What you need to do ▸ Duplicate the stretch of the listing from the line containing "The image size is (1316, 900)." through the line containing "pos(179,252)", both included.

The input ▸
- - - -

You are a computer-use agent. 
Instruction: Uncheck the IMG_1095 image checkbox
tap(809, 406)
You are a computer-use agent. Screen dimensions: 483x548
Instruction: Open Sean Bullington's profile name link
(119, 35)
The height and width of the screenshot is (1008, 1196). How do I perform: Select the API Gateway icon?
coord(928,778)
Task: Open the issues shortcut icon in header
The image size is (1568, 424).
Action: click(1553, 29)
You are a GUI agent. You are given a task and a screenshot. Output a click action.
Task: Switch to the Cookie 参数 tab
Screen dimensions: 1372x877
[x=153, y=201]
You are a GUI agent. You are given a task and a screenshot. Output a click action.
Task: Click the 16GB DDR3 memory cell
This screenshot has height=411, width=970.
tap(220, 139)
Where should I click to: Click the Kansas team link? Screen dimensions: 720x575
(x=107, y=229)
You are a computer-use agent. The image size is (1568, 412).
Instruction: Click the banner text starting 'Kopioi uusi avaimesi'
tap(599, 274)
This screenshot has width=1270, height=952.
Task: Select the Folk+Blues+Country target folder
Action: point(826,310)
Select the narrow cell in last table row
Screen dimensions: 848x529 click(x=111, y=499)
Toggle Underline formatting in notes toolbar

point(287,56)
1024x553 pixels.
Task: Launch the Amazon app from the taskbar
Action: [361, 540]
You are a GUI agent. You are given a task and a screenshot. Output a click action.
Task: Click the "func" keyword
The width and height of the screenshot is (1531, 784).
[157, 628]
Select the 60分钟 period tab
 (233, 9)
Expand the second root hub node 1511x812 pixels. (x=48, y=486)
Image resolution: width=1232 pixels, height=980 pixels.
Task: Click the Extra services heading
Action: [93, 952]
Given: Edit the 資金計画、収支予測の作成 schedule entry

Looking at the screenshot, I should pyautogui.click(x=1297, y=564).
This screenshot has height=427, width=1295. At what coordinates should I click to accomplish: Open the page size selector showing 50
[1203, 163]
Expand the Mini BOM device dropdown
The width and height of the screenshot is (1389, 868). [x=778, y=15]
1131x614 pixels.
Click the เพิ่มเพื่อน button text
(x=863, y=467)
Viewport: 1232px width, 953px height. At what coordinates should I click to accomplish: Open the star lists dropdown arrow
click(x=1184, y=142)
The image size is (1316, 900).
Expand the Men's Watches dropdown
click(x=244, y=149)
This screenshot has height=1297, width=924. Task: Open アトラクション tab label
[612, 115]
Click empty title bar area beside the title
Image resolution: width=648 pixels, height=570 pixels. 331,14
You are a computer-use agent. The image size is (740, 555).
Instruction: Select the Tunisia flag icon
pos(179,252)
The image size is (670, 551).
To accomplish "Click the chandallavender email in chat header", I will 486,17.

- - - -

Complete response ▸
The image size is (1316, 900).
Expand the Men's Watches dropdown
click(x=244, y=149)
This screenshot has height=1297, width=924. Task: Open アトラクション tab label
[612, 115]
Click empty title bar area beside the title
Image resolution: width=648 pixels, height=570 pixels. 331,14
You are a computer-use agent. The image size is (740, 555).
Instruction: Select the Tunisia flag icon
pos(179,252)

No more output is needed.